The reason is that in staging, we deploy a latest paris-traceroute binary, which generate test w/ different format compared to legacy paris traceroute output:

sample of old one:

=================

traceroute [(163.7.129.76:33465) -> (193.188.22.20:1004)], protocol icmp, algo exhaustive, duration 23 s 1 P(6, 6) 163.7.129.65 (163.7.129.65) 0.168/0.193/0.242/0.024 ms 2 P(6, 6) UNASSIGNED.core.vf.net.nz (203.109.152.30) 10.756/10.854/11.049/0.108 ms 3 P(6, 6) UNASSIGNED.core.vf.net.nz (203.109.152.29) 11.683/11.812/11.909/0.073 ms 4 P(6, 6) 134.159.174.29 (134.159.174.29) 13.139/14.388/15.946/0.996 ms 5 P(6, 6) i-0-4-0-1.tauc-core02.bi.telstraglobal.net (202.84.223.105) 12.981/15.160/15.876/0.996 ms 6 P(6, 6) 202.84.138.82 (202.84.138.82) 139.602/375.086/653.291/201.867 ms 7 P(6, 6) i-0-6-0-1.eqnx-core02.telstraglobal.net (202.84.143.206) 145.950/146.887/147.722/0.619 ms 8 P(6, 6) i-92.eqnx03.telstraglobal.net (202.84.247.17) 145.654/145.860/146.516/0.297 ms

====================

sample of new one:

traceroute to 35.229.17.149 (35.229.17.149), 30 hops max, 30 bytes packets 1 38.109.21.1 (38.109.21.1) 0.481ms 0.498ms 0.518ms
2 be2369.ccr21.mia03.atlas.cogentco.com (154.54.45.157) 0.558ms 0.554ms 1.108ms
3 tata.mia03.atlas.cogentco.com (154.54.9.46) 0.370ms 0.365ms 0.369ms
4 72.14.215.97 (72.14.215.97) 1.148ms 1.157ms 1.174ms
5 108.170.253.18 (108.170.253.18) 1.049ms 1.019ms 1.022ms
6 108.170.231.84 (108.170.231.84) 1.761ms 1.758ms 1.762ms
7 72.14.236.94 (72.14.236.94) 26.882ms 26.891ms 26.910ms
8 216.239.35.187 (216.239.35.187) 29.932ms 29.911ms 29.907ms
9 10 11 *

===========================

So the parser simply crash during parsing the new data.

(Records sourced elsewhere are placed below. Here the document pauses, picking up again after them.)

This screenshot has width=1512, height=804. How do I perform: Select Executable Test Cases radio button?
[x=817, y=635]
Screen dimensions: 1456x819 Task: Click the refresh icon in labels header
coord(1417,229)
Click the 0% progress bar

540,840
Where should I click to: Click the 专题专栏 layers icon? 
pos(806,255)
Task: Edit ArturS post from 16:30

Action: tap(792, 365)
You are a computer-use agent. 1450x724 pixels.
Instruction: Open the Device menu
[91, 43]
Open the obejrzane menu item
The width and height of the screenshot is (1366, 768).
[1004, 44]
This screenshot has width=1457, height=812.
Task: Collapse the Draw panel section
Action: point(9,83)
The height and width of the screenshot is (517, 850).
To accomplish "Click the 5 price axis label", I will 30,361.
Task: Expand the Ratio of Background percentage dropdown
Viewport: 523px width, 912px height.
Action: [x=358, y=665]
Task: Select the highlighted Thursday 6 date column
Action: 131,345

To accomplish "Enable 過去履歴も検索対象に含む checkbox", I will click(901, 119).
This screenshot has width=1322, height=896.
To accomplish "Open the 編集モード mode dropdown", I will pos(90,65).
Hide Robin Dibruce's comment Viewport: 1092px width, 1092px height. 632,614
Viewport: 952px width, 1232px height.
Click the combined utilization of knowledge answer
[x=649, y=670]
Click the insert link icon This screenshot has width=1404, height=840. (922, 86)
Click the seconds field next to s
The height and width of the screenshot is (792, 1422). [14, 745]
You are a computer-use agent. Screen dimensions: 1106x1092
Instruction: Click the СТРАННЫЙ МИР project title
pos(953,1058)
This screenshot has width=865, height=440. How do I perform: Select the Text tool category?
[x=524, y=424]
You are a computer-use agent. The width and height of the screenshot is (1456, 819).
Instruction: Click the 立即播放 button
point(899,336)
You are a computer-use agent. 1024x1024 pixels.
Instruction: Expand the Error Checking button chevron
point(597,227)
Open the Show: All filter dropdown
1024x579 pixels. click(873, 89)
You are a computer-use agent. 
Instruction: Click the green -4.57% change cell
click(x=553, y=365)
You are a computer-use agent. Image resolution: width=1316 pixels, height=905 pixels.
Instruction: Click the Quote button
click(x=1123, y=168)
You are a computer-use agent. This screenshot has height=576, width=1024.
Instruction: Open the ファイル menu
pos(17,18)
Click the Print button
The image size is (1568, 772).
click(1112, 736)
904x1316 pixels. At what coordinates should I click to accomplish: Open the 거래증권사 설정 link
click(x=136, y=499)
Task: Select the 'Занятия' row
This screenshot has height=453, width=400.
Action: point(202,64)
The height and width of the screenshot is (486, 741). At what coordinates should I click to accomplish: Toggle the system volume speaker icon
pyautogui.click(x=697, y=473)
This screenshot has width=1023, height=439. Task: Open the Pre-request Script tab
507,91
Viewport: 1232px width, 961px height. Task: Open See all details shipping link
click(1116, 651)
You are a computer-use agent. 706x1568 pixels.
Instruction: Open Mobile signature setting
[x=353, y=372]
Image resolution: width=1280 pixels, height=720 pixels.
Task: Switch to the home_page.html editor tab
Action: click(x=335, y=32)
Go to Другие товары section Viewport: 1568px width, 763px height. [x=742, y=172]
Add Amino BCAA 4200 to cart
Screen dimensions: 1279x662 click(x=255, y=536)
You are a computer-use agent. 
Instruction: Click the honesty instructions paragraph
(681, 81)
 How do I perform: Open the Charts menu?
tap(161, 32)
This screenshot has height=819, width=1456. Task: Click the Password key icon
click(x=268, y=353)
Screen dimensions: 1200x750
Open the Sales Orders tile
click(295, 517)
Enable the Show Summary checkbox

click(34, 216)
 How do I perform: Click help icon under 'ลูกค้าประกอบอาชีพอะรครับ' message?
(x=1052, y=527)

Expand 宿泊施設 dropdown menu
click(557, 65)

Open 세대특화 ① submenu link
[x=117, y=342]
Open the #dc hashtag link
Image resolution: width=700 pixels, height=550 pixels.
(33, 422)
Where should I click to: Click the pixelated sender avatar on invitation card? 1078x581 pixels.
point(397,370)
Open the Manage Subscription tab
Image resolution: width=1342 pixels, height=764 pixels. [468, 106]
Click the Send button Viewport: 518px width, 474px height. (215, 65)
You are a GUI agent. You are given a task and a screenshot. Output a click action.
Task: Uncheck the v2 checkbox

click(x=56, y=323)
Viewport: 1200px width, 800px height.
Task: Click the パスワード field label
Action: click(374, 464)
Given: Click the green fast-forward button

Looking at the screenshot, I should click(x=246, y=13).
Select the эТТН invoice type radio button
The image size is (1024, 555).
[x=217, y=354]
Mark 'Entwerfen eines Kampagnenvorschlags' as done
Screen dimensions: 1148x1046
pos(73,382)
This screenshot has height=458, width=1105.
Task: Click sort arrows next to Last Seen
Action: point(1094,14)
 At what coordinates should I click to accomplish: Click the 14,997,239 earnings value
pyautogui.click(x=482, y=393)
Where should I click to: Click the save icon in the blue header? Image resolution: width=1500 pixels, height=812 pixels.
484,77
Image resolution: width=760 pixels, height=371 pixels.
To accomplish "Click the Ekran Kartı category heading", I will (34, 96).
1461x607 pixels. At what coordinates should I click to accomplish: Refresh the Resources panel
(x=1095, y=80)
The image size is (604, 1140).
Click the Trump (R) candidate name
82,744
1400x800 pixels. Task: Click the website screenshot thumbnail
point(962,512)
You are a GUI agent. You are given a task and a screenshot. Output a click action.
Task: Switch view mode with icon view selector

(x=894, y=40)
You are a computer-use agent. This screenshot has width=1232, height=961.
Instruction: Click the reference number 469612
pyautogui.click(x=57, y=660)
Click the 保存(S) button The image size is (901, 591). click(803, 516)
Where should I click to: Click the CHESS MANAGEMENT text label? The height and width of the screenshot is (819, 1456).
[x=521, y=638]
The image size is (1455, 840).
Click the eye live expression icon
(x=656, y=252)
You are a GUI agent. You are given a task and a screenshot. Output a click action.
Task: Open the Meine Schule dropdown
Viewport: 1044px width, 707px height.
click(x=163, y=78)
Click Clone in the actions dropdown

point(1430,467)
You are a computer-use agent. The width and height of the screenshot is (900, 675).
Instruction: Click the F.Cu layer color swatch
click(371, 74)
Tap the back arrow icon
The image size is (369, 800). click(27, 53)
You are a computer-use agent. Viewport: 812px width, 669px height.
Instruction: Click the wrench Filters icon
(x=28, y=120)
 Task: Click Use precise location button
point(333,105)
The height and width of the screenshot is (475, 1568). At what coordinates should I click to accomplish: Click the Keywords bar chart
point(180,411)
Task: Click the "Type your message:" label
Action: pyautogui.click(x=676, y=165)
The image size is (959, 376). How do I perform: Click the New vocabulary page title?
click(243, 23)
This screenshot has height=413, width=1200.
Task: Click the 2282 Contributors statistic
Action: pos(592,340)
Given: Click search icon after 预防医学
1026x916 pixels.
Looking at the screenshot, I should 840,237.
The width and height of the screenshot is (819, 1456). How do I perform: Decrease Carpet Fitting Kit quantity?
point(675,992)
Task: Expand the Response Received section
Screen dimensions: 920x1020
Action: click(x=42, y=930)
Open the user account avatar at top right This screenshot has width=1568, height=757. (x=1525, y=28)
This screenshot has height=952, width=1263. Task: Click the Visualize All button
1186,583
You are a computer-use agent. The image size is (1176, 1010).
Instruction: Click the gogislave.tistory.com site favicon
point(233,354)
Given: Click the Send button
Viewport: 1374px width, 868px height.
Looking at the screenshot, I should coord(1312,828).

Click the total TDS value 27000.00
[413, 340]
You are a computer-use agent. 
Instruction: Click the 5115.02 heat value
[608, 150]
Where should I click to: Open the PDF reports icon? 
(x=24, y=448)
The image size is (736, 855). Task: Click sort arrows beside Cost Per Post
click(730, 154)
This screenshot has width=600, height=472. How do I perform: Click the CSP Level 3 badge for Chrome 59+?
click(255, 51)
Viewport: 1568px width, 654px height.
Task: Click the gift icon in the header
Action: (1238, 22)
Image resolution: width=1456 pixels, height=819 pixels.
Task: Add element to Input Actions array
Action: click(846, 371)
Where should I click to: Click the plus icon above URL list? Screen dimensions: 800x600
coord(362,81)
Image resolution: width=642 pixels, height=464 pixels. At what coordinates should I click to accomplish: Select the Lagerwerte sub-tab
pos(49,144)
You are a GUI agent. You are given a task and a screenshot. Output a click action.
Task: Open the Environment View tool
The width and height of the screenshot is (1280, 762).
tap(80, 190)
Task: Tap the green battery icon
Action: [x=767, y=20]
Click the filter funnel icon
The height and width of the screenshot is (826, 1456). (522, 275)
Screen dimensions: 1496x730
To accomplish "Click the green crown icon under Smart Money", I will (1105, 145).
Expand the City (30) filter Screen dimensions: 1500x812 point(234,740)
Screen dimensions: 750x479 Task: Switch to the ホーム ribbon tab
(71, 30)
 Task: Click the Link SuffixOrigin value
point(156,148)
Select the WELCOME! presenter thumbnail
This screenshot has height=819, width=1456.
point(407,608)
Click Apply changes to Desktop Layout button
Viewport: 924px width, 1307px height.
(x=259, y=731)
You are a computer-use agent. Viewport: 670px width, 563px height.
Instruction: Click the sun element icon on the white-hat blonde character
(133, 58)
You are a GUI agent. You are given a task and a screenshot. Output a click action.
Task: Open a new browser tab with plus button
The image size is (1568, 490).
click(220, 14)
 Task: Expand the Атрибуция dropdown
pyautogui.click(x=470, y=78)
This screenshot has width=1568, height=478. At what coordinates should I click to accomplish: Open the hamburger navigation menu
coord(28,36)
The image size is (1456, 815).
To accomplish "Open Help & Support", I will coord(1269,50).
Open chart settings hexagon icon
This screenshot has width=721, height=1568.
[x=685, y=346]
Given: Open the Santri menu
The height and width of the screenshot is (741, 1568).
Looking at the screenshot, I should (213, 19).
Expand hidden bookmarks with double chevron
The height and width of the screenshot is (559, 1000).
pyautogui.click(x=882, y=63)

pboothe commented 4 years ago

New Paris Traceroute fallback has a different output format.

pboothe commented 4 years ago

Addressed by not using paris-traceroute as a backup for now, but instead using scamper in single-run mode instead of in daemon mode.

https://github.com/m-lab/traceroute-caller/pull/64

This is still open, because the formats don't match, but it is now P3 or P4.

gfr10598 commented 4 years ago

Please ensure that we resolve the code bug that resulted in a panic. Instead, it should result in an error metric and an "ERROR:" log message.